Task instructions: The entries below are to be written out again without alteration.

** Opening Input records block **

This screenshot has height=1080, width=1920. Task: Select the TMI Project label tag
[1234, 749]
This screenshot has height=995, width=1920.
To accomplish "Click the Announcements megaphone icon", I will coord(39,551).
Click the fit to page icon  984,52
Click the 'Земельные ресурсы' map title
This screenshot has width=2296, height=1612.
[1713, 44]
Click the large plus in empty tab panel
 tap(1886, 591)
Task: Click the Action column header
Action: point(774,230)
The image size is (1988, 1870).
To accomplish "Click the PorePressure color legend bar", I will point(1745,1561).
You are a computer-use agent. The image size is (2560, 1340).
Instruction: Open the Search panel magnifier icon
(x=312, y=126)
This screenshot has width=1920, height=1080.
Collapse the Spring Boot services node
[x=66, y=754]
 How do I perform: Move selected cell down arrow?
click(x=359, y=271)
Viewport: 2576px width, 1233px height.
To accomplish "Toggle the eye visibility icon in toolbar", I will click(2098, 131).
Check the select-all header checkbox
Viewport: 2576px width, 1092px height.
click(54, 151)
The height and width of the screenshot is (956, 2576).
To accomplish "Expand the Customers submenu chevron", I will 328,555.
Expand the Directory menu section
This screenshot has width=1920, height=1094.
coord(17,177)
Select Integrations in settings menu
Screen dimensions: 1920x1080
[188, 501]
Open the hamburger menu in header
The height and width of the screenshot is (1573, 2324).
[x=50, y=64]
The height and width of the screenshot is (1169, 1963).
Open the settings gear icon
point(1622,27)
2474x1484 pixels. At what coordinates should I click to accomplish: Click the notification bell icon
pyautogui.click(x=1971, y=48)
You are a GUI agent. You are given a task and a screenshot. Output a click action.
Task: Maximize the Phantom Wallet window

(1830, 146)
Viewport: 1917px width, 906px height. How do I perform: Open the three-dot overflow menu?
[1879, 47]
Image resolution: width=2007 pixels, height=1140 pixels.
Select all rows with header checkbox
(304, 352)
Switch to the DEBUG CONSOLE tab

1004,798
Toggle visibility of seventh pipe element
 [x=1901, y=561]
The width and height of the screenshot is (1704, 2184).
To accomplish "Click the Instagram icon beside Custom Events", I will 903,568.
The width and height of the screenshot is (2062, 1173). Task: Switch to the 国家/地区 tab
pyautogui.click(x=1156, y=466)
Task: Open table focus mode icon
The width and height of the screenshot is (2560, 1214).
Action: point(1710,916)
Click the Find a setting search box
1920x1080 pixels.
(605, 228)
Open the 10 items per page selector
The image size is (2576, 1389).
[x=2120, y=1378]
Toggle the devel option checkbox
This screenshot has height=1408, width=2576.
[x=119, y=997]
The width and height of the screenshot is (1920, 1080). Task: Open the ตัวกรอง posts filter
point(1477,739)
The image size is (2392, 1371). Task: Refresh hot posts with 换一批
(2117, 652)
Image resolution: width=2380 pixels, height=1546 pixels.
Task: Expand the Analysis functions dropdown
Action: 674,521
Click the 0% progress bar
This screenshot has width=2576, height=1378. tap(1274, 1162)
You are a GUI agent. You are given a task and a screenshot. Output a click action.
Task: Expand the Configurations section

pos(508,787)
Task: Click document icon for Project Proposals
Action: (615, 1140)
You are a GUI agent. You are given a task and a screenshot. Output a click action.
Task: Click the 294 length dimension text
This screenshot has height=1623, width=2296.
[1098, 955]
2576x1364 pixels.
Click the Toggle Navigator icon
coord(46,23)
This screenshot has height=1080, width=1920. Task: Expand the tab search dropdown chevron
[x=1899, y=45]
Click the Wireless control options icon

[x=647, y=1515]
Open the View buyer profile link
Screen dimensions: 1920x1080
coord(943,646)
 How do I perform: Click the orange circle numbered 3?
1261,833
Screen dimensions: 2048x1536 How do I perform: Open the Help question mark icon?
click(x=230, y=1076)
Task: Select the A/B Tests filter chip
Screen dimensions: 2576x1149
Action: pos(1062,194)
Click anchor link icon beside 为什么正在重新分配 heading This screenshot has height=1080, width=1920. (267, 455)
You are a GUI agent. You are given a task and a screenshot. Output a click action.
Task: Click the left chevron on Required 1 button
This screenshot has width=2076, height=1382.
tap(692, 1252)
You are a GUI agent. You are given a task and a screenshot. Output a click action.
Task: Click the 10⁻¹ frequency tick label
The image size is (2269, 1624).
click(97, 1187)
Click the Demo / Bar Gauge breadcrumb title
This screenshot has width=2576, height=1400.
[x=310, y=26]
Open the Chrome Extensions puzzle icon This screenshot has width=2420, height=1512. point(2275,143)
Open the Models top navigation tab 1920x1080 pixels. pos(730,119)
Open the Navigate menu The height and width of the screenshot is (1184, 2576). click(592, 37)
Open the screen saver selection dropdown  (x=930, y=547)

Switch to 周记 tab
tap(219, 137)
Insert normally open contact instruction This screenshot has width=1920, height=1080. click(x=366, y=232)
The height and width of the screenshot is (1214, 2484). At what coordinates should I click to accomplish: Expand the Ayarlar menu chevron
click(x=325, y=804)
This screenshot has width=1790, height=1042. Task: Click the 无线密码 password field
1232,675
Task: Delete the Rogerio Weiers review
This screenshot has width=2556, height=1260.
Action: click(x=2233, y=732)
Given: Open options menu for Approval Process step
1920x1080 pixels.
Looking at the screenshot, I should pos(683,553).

** Closing Input records block **

Your response:
This screenshot has height=1080, width=1920. Task: Select the TMI Project label tag
[1234, 749]
This screenshot has height=995, width=1920.
To accomplish "Click the Announcements megaphone icon", I will coord(39,551).
Click the fit to page icon  984,52
Click the 'Земельные ресурсы' map title
This screenshot has width=2296, height=1612.
[1713, 44]
Click the large plus in empty tab panel
 tap(1886, 591)
Task: Click the Action column header
Action: point(774,230)
The image size is (1988, 1870).
To accomplish "Click the PorePressure color legend bar", I will point(1745,1561).
You are a computer-use agent. The image size is (2560, 1340).
Instruction: Open the Search panel magnifier icon
(x=312, y=126)
This screenshot has width=1920, height=1080.
Collapse the Spring Boot services node
[x=66, y=754]
 How do I perform: Move selected cell down arrow?
click(x=359, y=271)
Viewport: 2576px width, 1233px height.
To accomplish "Toggle the eye visibility icon in toolbar", I will click(2098, 131).
Check the select-all header checkbox
Viewport: 2576px width, 1092px height.
click(54, 151)
The height and width of the screenshot is (956, 2576).
To accomplish "Expand the Customers submenu chevron", I will 328,555.
Expand the Directory menu section
This screenshot has width=1920, height=1094.
coord(17,177)
Select Integrations in settings menu
Screen dimensions: 1920x1080
[188, 501]
Open the hamburger menu in header
The height and width of the screenshot is (1573, 2324).
[x=50, y=64]
The height and width of the screenshot is (1169, 1963).
Open the settings gear icon
point(1622,27)
2474x1484 pixels. At what coordinates should I click to accomplish: Click the notification bell icon
pyautogui.click(x=1971, y=48)
You are a GUI agent. You are given a task and a screenshot. Output a click action.
Task: Maximize the Phantom Wallet window

(1830, 146)
Viewport: 1917px width, 906px height. How do I perform: Open the three-dot overflow menu?
[1879, 47]
Image resolution: width=2007 pixels, height=1140 pixels.
Select all rows with header checkbox
(304, 352)
Switch to the DEBUG CONSOLE tab

1004,798
Toggle visibility of seventh pipe element
 [x=1901, y=561]
The width and height of the screenshot is (1704, 2184).
To accomplish "Click the Instagram icon beside Custom Events", I will 903,568.
The width and height of the screenshot is (2062, 1173). Task: Switch to the 国家/地区 tab
pyautogui.click(x=1156, y=466)
Task: Open table focus mode icon
The width and height of the screenshot is (2560, 1214).
Action: point(1710,916)
Click the Find a setting search box
1920x1080 pixels.
(605, 228)
Open the 10 items per page selector
The image size is (2576, 1389).
[x=2120, y=1378]
Toggle the devel option checkbox
This screenshot has height=1408, width=2576.
[x=119, y=997]
The width and height of the screenshot is (1920, 1080). Task: Open the ตัวกรอง posts filter
point(1477,739)
The image size is (2392, 1371). Task: Refresh hot posts with 换一批
(2117, 652)
Image resolution: width=2380 pixels, height=1546 pixels.
Task: Expand the Analysis functions dropdown
Action: 674,521
Click the 0% progress bar
This screenshot has width=2576, height=1378. tap(1274, 1162)
You are a GUI agent. You are given a task and a screenshot. Output a click action.
Task: Expand the Configurations section

pos(508,787)
Task: Click document icon for Project Proposals
Action: (615, 1140)
You are a GUI agent. You are given a task and a screenshot. Output a click action.
Task: Click the 294 length dimension text
This screenshot has height=1623, width=2296.
[1098, 955]
2576x1364 pixels.
Click the Toggle Navigator icon
coord(46,23)
This screenshot has height=1080, width=1920. Task: Expand the tab search dropdown chevron
[x=1899, y=45]
Click the Wireless control options icon

[x=647, y=1515]
Open the View buyer profile link
Screen dimensions: 1920x1080
coord(943,646)
 How do I perform: Click the orange circle numbered 3?
1261,833
Screen dimensions: 2048x1536 How do I perform: Open the Help question mark icon?
click(x=230, y=1076)
Task: Select the A/B Tests filter chip
Screen dimensions: 2576x1149
Action: pos(1062,194)
Click anchor link icon beside 为什么正在重新分配 heading This screenshot has height=1080, width=1920. (267, 455)
You are a GUI agent. You are given a task and a screenshot. Output a click action.
Task: Click the left chevron on Required 1 button
This screenshot has width=2076, height=1382.
tap(692, 1252)
You are a GUI agent. You are given a task and a screenshot. Output a click action.
Task: Click the 10⁻¹ frequency tick label
The image size is (2269, 1624).
click(97, 1187)
Click the Demo / Bar Gauge breadcrumb title
This screenshot has width=2576, height=1400.
[x=310, y=26]
Open the Chrome Extensions puzzle icon This screenshot has width=2420, height=1512. point(2275,143)
Open the Models top navigation tab 1920x1080 pixels. pos(730,119)
Open the Navigate menu The height and width of the screenshot is (1184, 2576). click(592, 37)
Open the screen saver selection dropdown  (x=930, y=547)

Switch to 周记 tab
tap(219, 137)
Insert normally open contact instruction This screenshot has width=1920, height=1080. click(x=366, y=232)
The height and width of the screenshot is (1214, 2484). At what coordinates should I click to accomplish: Expand the Ayarlar menu chevron
click(x=325, y=804)
This screenshot has width=1790, height=1042. Task: Click the 无线密码 password field
1232,675
Task: Delete the Rogerio Weiers review
This screenshot has width=2556, height=1260.
Action: click(x=2233, y=732)
Given: Open options menu for Approval Process step
1920x1080 pixels.
Looking at the screenshot, I should pos(683,553).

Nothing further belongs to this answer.